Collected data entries

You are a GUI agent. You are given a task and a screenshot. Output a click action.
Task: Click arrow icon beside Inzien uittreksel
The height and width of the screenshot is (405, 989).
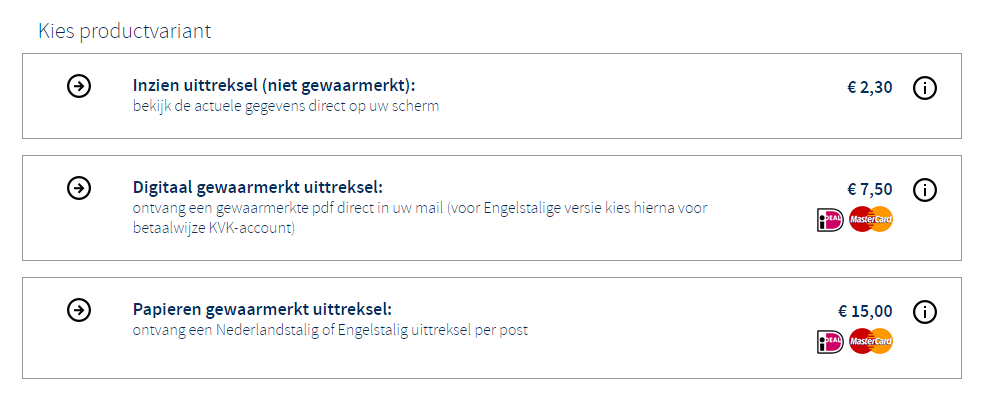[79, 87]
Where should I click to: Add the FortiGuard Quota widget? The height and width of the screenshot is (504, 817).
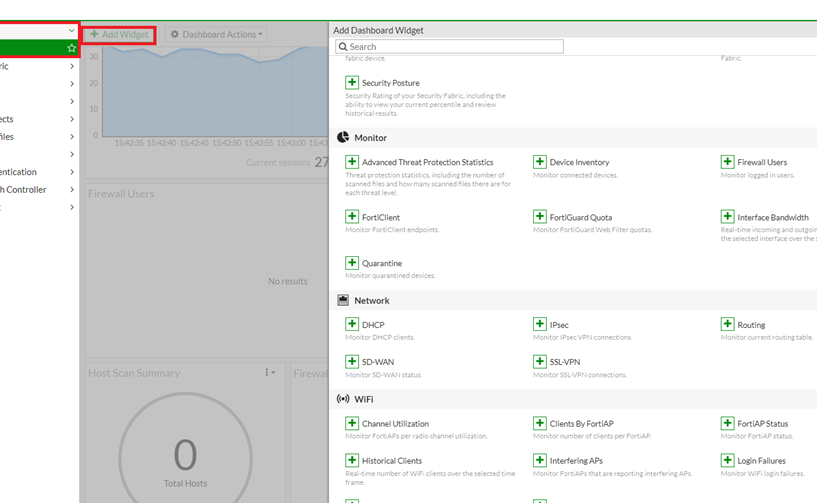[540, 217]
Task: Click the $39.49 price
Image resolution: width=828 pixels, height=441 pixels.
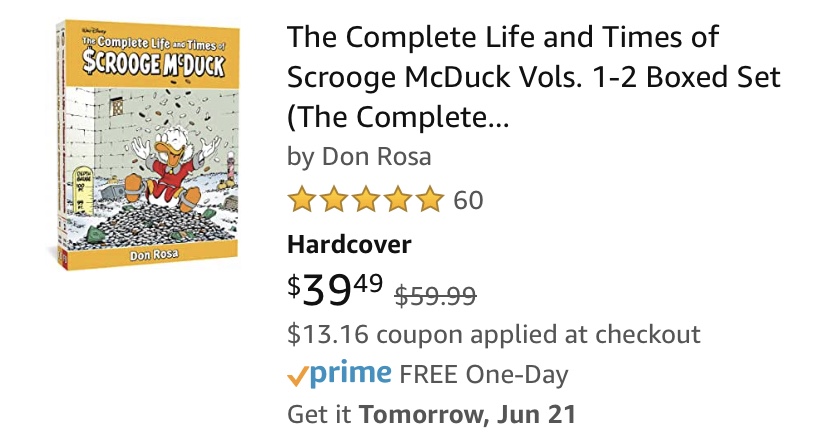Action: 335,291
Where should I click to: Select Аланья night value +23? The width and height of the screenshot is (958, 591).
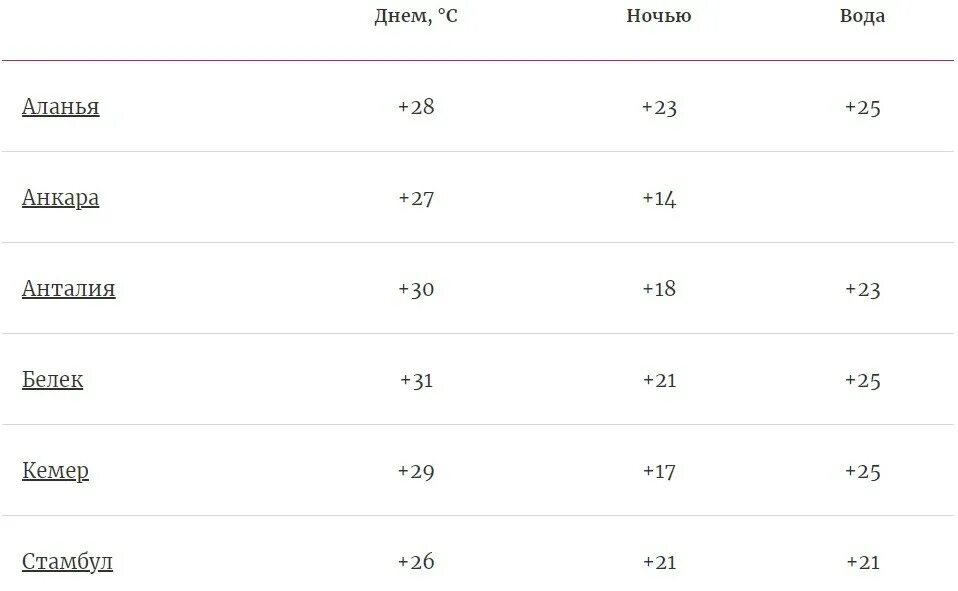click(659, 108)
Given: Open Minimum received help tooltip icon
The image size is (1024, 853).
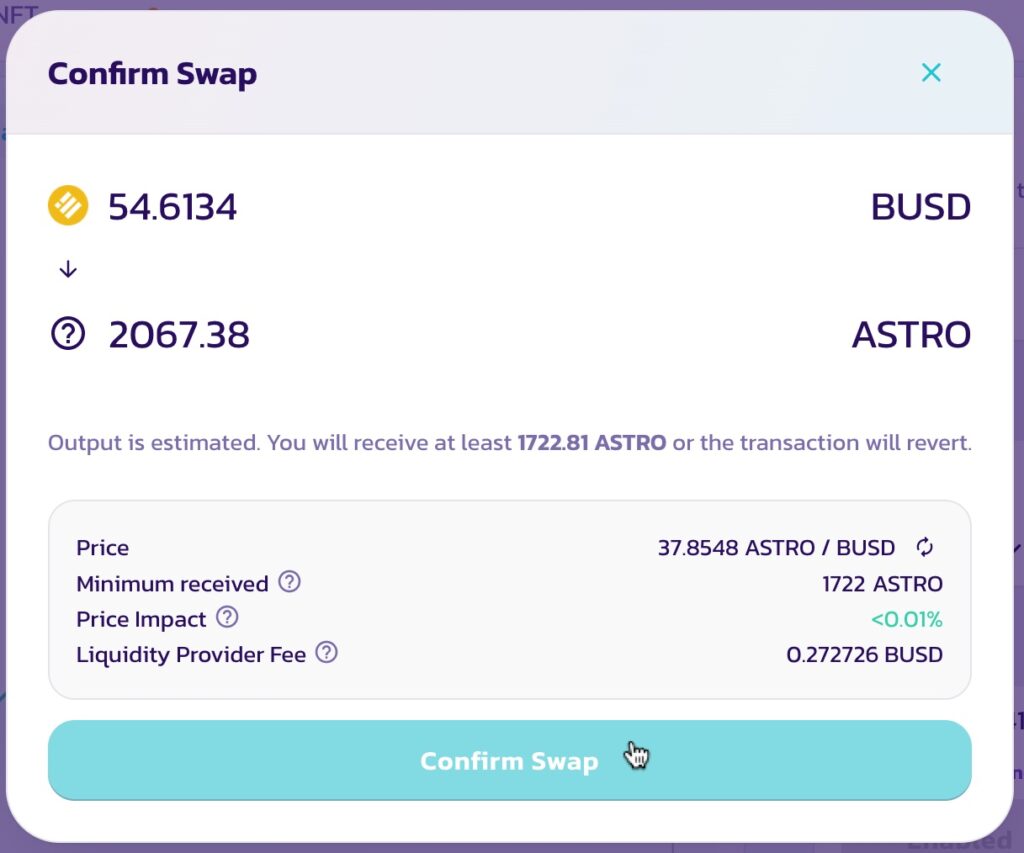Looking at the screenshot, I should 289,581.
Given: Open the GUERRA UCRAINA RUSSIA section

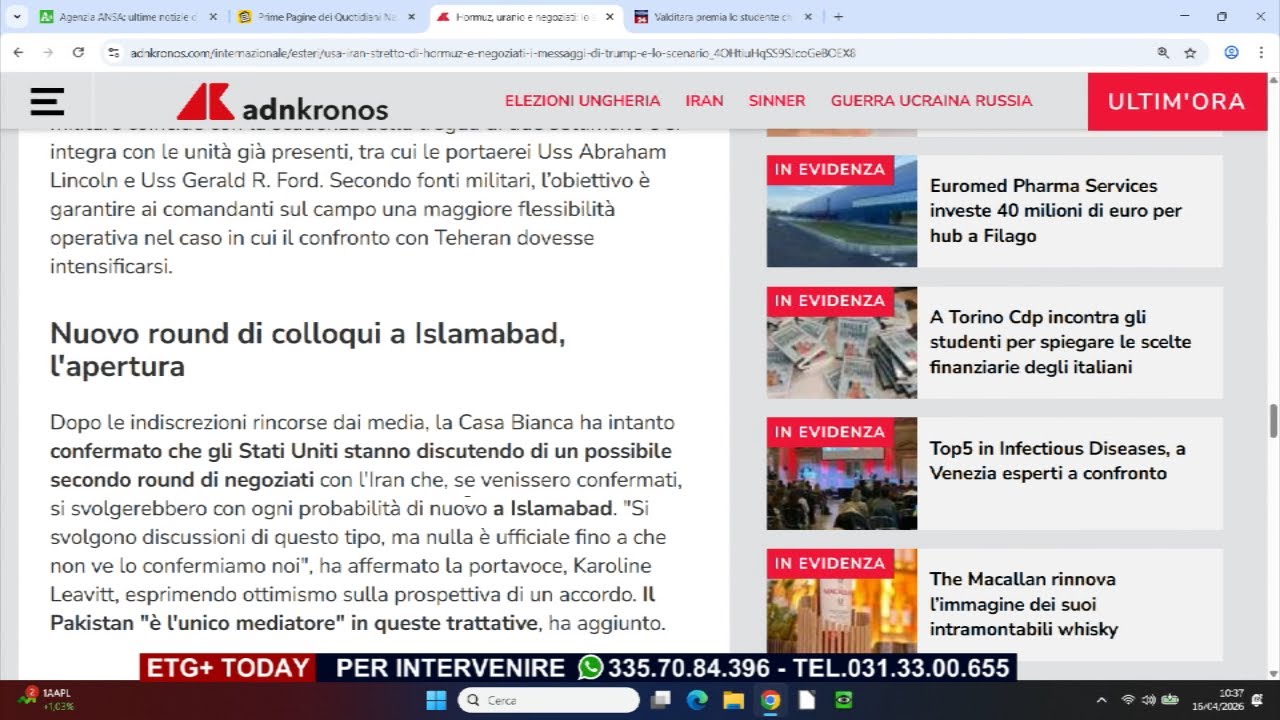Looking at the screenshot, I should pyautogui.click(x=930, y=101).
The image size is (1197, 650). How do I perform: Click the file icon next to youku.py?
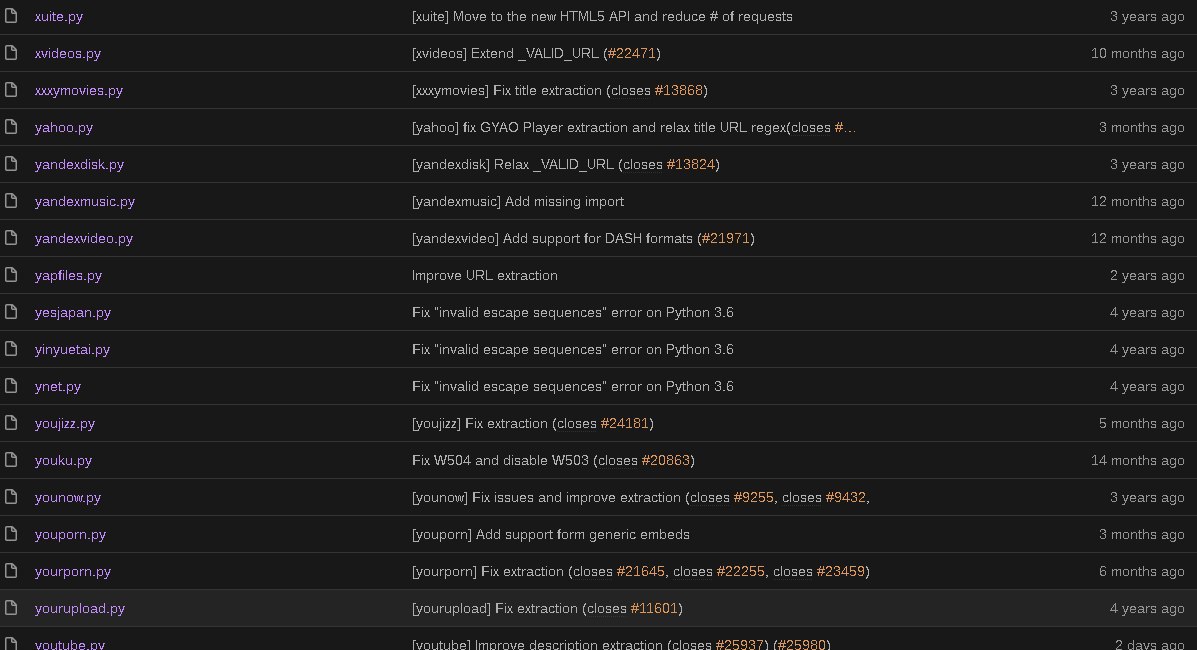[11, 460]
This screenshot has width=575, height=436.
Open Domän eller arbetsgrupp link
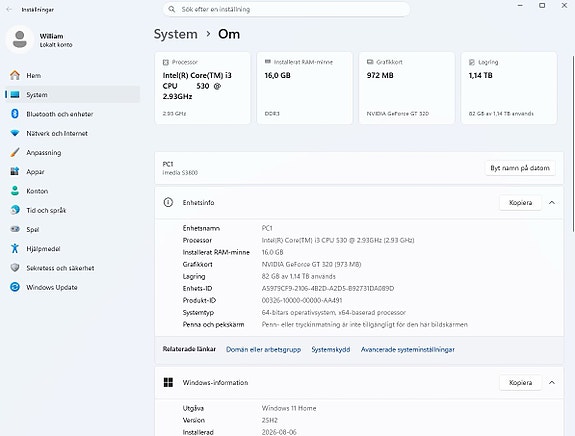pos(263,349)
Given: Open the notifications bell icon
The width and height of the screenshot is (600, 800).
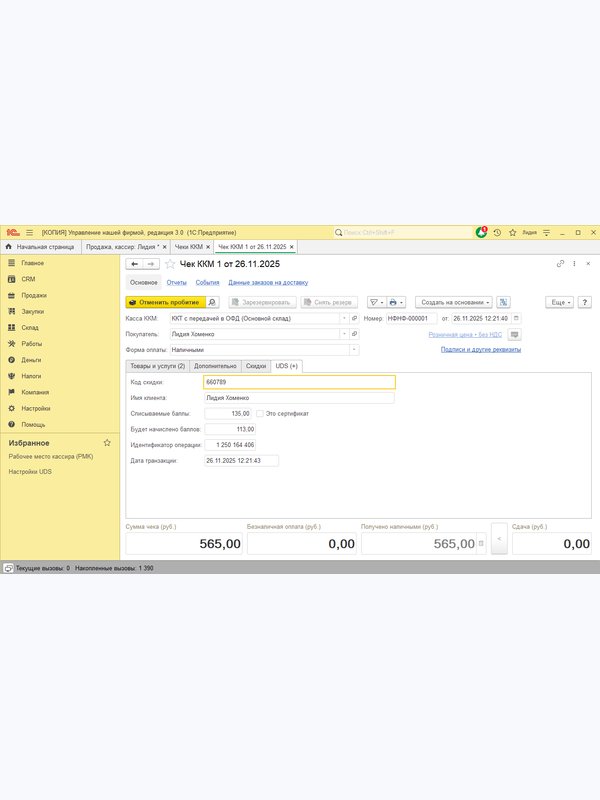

The task: Starting at the line that contains "Given: Open Minimum", restate every line through the end of the records exactly as written, but leave the pictures out.

Result:
Given: Open Minimum received help tooltip icon
The image size is (1024, 853).
Looking at the screenshot, I should 289,581.
Given: Open the GUERRA UCRAINA RUSSIA section

Looking at the screenshot, I should pyautogui.click(x=930, y=101).
The image size is (1197, 650). How do I perform: Click the file icon next to youku.py?
[11, 460]
This screenshot has width=575, height=436.
Open Domän eller arbetsgrupp link
pos(263,349)
Given: Open the notifications bell icon
The width and height of the screenshot is (600, 800).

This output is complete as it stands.